Apesar de ser uma das buscas dos laboratórios, os pesquisadores não tinham a intenção de encontrar uma cura para a calvície. Fizeram a descoberta ao estudar os efeitos do estresse sobre o sistema digestivo. Para seus experimentos, utilizaram camundongos manipulados geneticamente para sofrer de estresse. Com esta mudança, os roedores produziram muito de um hormônio do estresse chamado IRC. A medida que envelheciam, perdiam seus pêlos, a ponto de ficarem totalmente sem eles.

Resultado Prolongado

Os cientistas bloquearam o hormônio por injeção de um composto químico (astressin-B) para observar as alterações na função intestinal nesses ratos com estresse crônico. O tratamento foi relativamente curto, uma injeção por dia durante cinco dias. Três meses após esta injeção, os ratos que tinham perdido a maior parte de seus pêlos eram quase indistinguíveis dos outros companheiros de laboratório da mesma espécie. Estudos posteriores confirmaram que o resultado não foi acidental e que a injeção causou o crescimento do cabelo.

Million Mulugeta, um dos autores do estudo, observou que o composto atinge resultados prolongados sim, se considerar que a vida de um rato não supera dois anos de vida.

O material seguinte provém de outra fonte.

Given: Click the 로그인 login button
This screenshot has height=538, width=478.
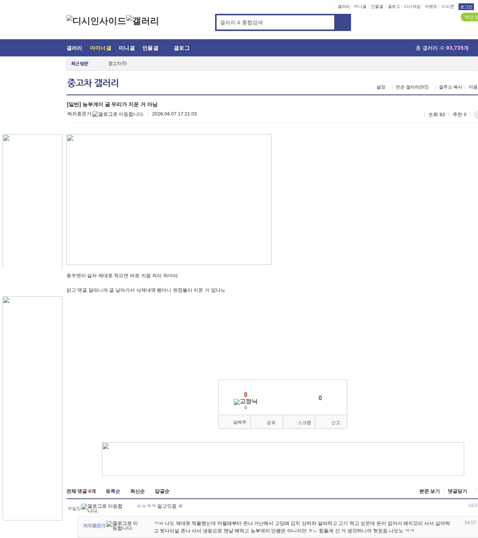Looking at the screenshot, I should tap(466, 7).
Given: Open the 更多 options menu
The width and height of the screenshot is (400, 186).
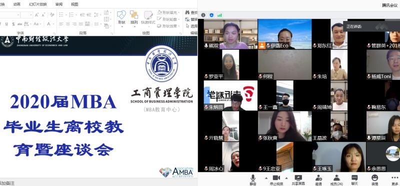Looking at the screenshot, I should [395, 180].
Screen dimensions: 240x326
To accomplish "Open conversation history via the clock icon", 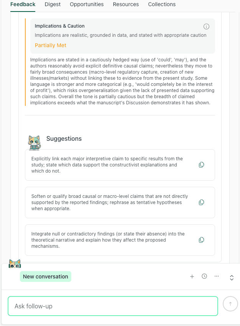I will [x=204, y=276].
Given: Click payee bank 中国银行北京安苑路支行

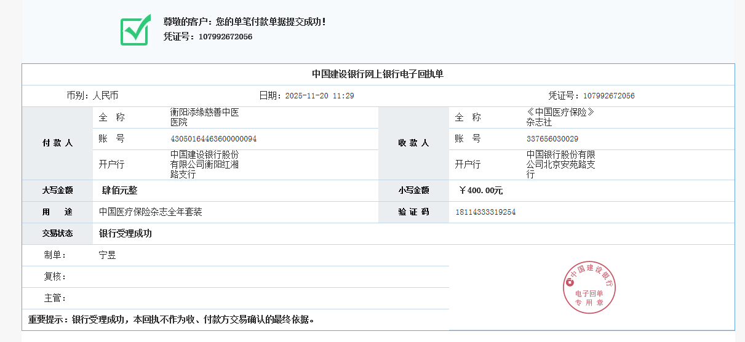Looking at the screenshot, I should click(x=560, y=164).
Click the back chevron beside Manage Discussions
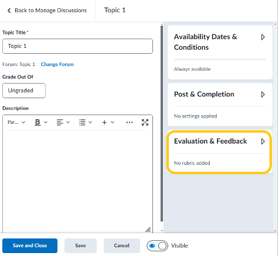Image resolution: width=279 pixels, height=256 pixels. [9, 11]
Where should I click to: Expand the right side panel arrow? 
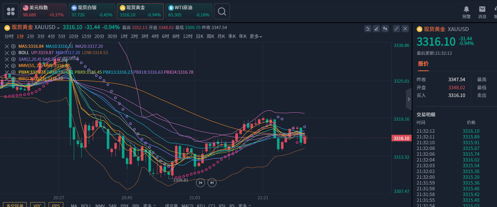pyautogui.click(x=409, y=99)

Resta agora provar o efeito em seres humanos. A equipe da Universidade da Califórnia, está otimista de que uma droga conhecida para a perda de cabelo, minoxidil, obtenha efeitos positivos em camundongos. Não se consegue o nascimento abundante de novos pêlos, mas um ligeiro aumento de espessura, como nos seres humanos. Se o minoxidil funciona em camundongos como em humanos, as novas descobertas poderão ser transferidas para cabelo humano.